*Problem description*: Check every line of the records below for the string "computer", then report only how many lines have it.

*Source records*:
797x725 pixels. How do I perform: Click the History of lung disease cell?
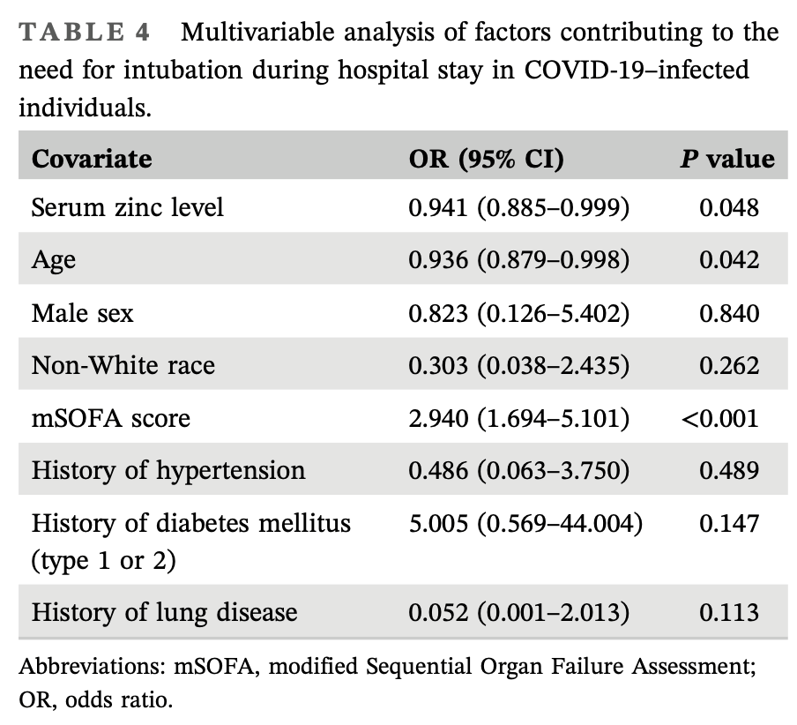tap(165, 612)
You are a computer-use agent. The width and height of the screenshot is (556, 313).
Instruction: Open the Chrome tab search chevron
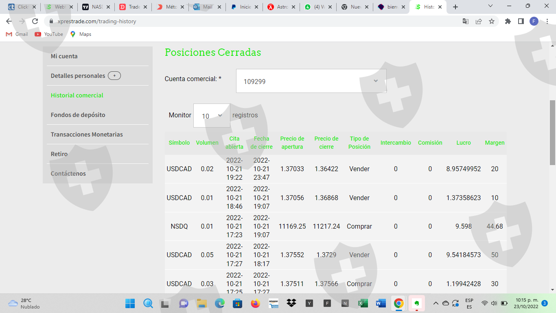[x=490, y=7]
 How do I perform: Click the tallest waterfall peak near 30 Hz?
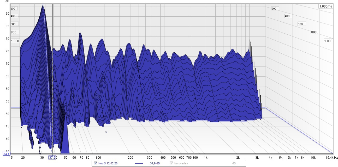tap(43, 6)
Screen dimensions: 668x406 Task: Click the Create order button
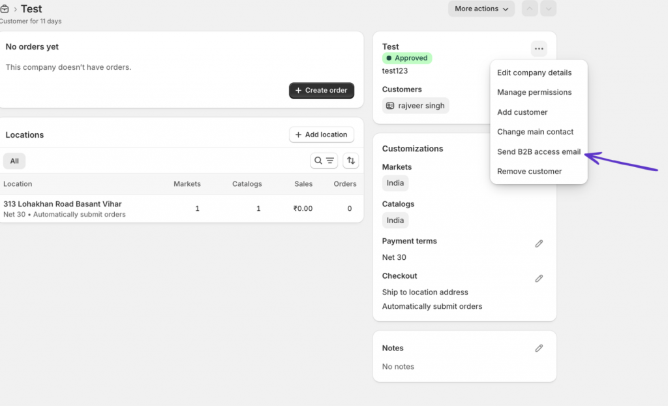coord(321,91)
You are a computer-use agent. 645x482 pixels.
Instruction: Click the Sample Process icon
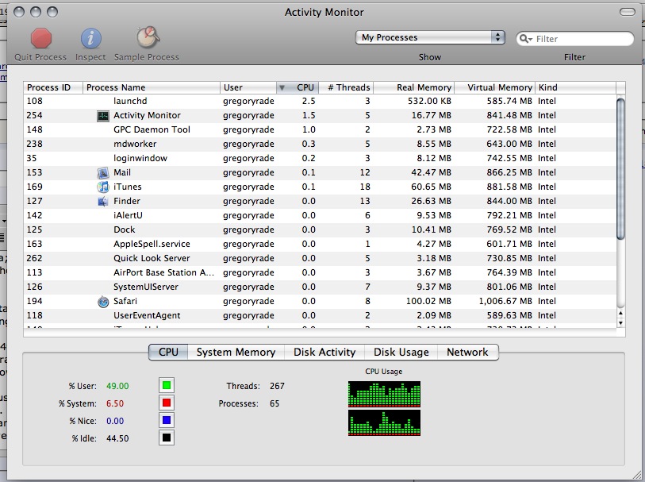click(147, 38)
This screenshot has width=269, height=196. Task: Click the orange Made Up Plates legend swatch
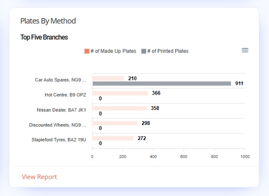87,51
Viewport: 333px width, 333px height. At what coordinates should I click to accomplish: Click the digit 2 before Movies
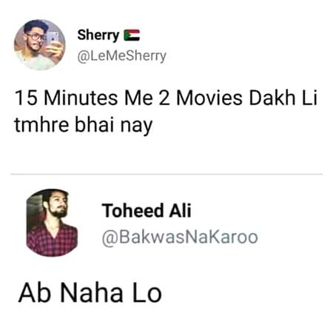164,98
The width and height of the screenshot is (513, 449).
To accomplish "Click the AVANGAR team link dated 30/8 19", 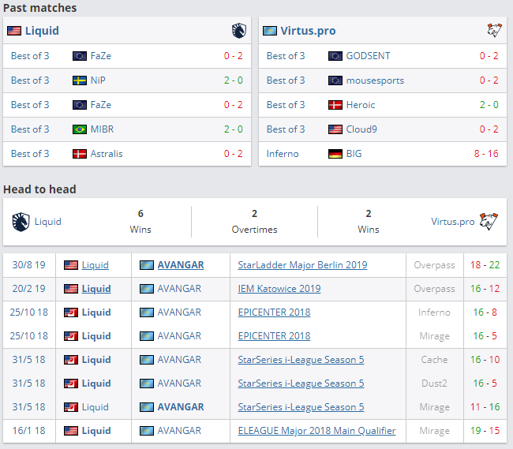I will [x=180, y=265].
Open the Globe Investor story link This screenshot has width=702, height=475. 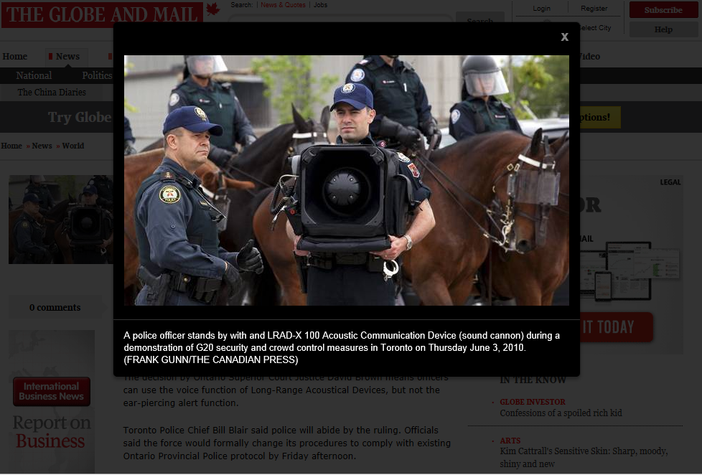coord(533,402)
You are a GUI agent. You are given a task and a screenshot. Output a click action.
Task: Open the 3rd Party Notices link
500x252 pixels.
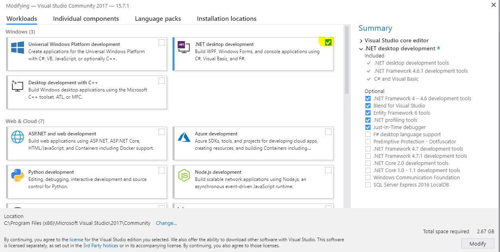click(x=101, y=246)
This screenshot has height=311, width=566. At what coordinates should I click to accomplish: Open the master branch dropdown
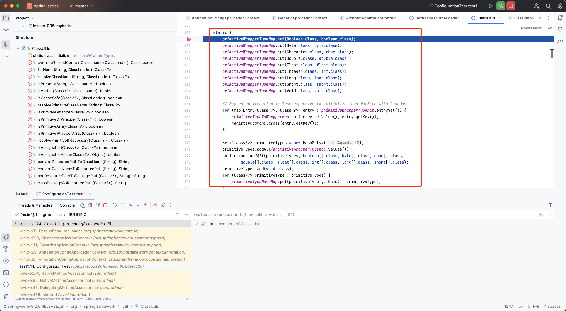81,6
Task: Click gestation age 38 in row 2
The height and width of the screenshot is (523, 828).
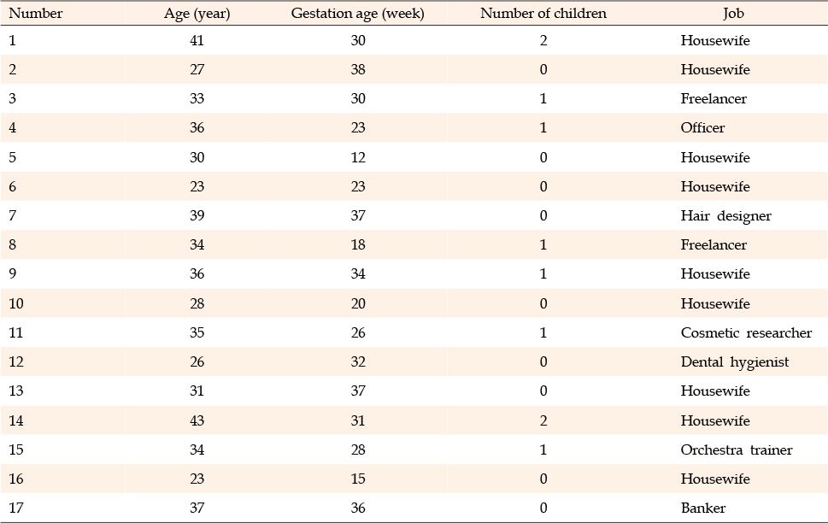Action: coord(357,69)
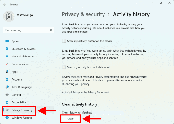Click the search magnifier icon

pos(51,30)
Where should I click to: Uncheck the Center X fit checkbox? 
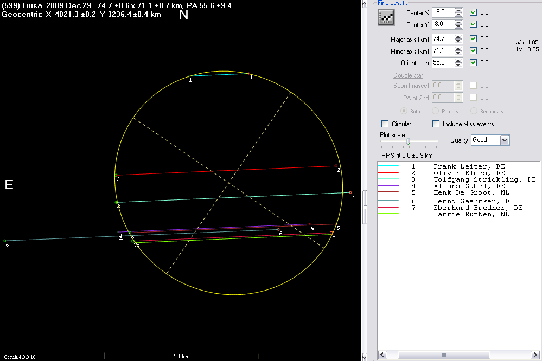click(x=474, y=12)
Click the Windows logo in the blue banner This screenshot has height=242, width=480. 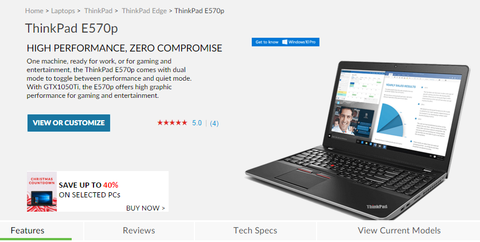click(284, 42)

*The answer*: 2